Nonvasoactive Pharmacological Management
Considerations for Clinical Practice
We support guideline recommendations for the management of patients with STEMI that suggest avoidance of β-blockers in patients with signs of HF or low-output states and the avoidance of RAAS antagonists in patients with hypotension.144 It may be reasonable to initiate β-blockers when the patient is euvolemic and off inotropes and vasopressors for at least 24 hours. RAAS
inhibitor therapy initiation can be considered when the patient has been off vasopressors for 24 hours, provided that the patient’s renal function has returned nearly to baseline levels and the risk of RAAS-associated hyperkalemia or hypotension is low. RAAS inhibitors may be started in patients with pulmonary edema and in conjunction with an inodilator.We suggest that it is reasonable to administer statin in patients with MI-associated CS.
Vasopressors and Inotropes
Vasoactive medications are often used in the management of patients with CS. An overview of the cardiac
and vascular receptors, along with the hemodynamic
effects of commonly used vasoactive medications in CS,
is provided in Table 4.
Despite their frequent use, few clinical outcome data are available to guide the initial selection of vasoactive therapies in patients with CS.

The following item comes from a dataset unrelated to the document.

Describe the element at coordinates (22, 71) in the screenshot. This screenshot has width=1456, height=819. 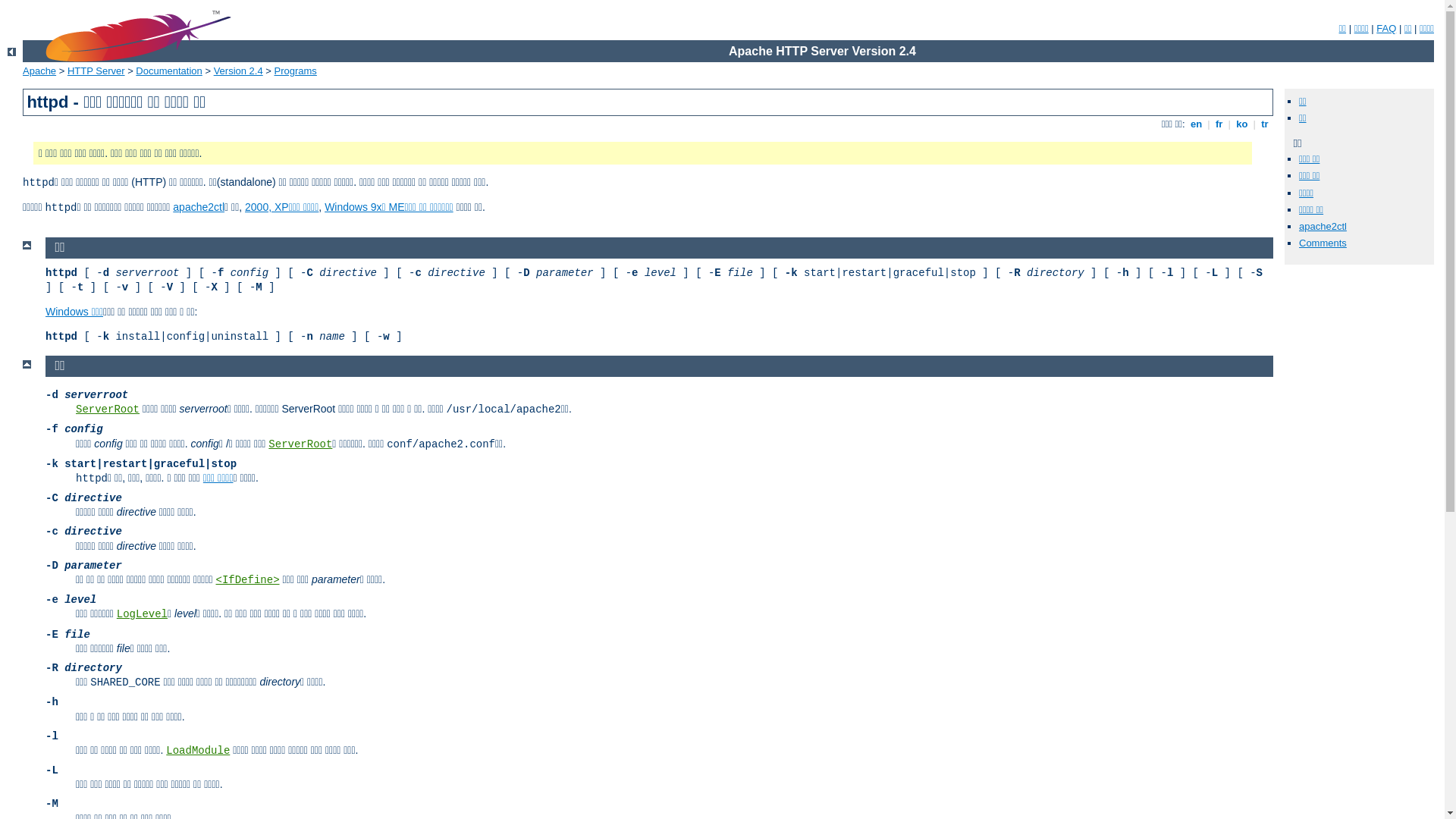
I see `'Apache'` at that location.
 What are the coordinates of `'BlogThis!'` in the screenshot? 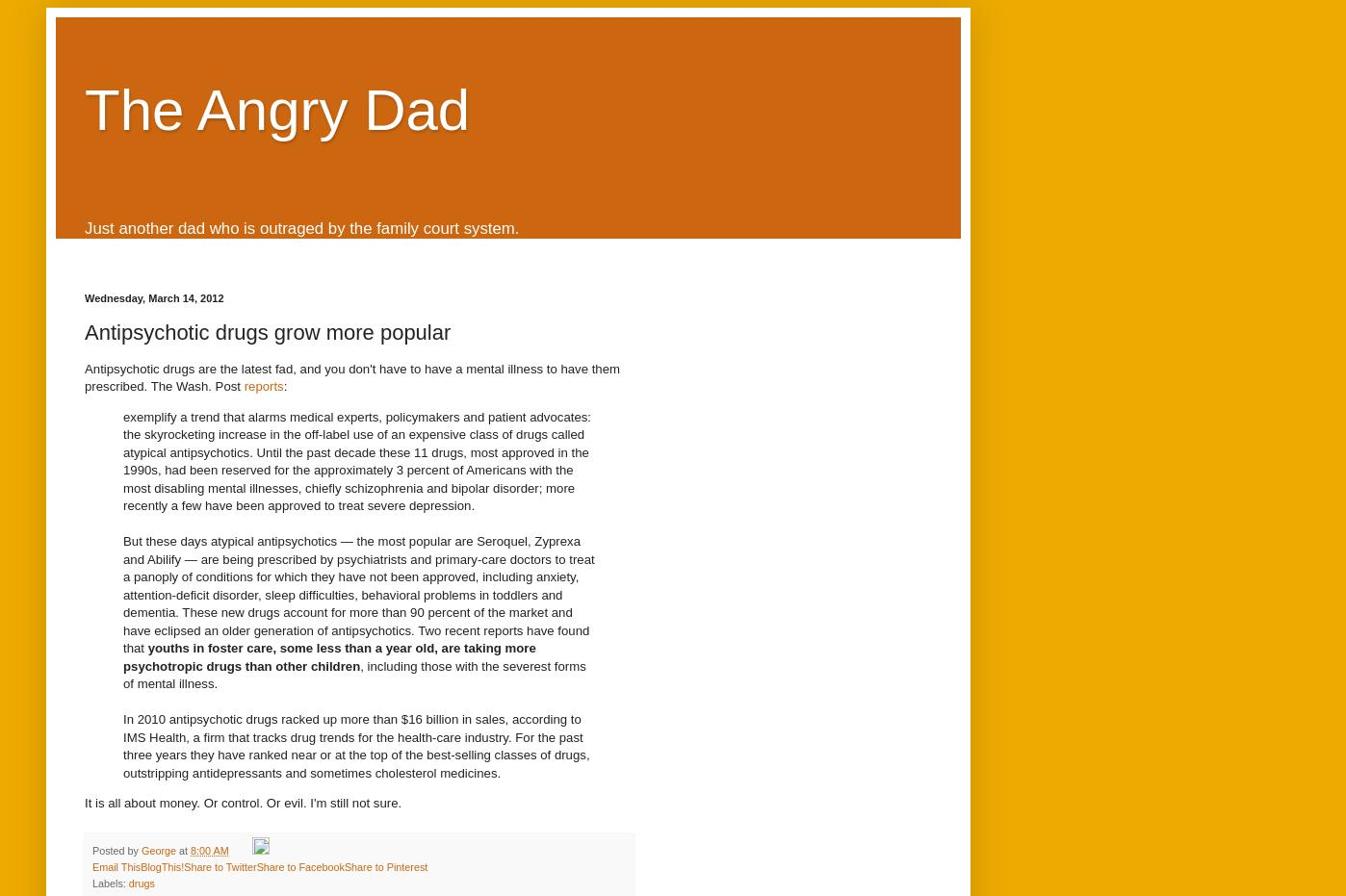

Dopamine [in the SOAP II trial] was associated with a higher rate of arrhythmias in the CS and overall populations and was associated with higher risk of mortality in the CS subgroup. [But the study has been criticized for methodological flaws.]
Suggestions for Clinical Practice
Norepinephrine is associated with fewer arrhythmias and may be the vasopressor of choice in many patients with CS; however, in light of the aforementioned major study limitations, the optimal first-line vasoactive medication in CS remains unclear. Pragmatic initial vasoactive considerations are provided in Table 5.
Care Bundles and the Prevention of Critical Care Complications
Although none have been specifically validated among CS cohorts, organizations such as the Institute of Healthcare Improvement recommend the universal use of several of these [Critical Care] bundles in every ICU.218
Suggestions for Clinical Practice
Table 6 highlights key care bundles and prevention practices that should be considered for patients with CS.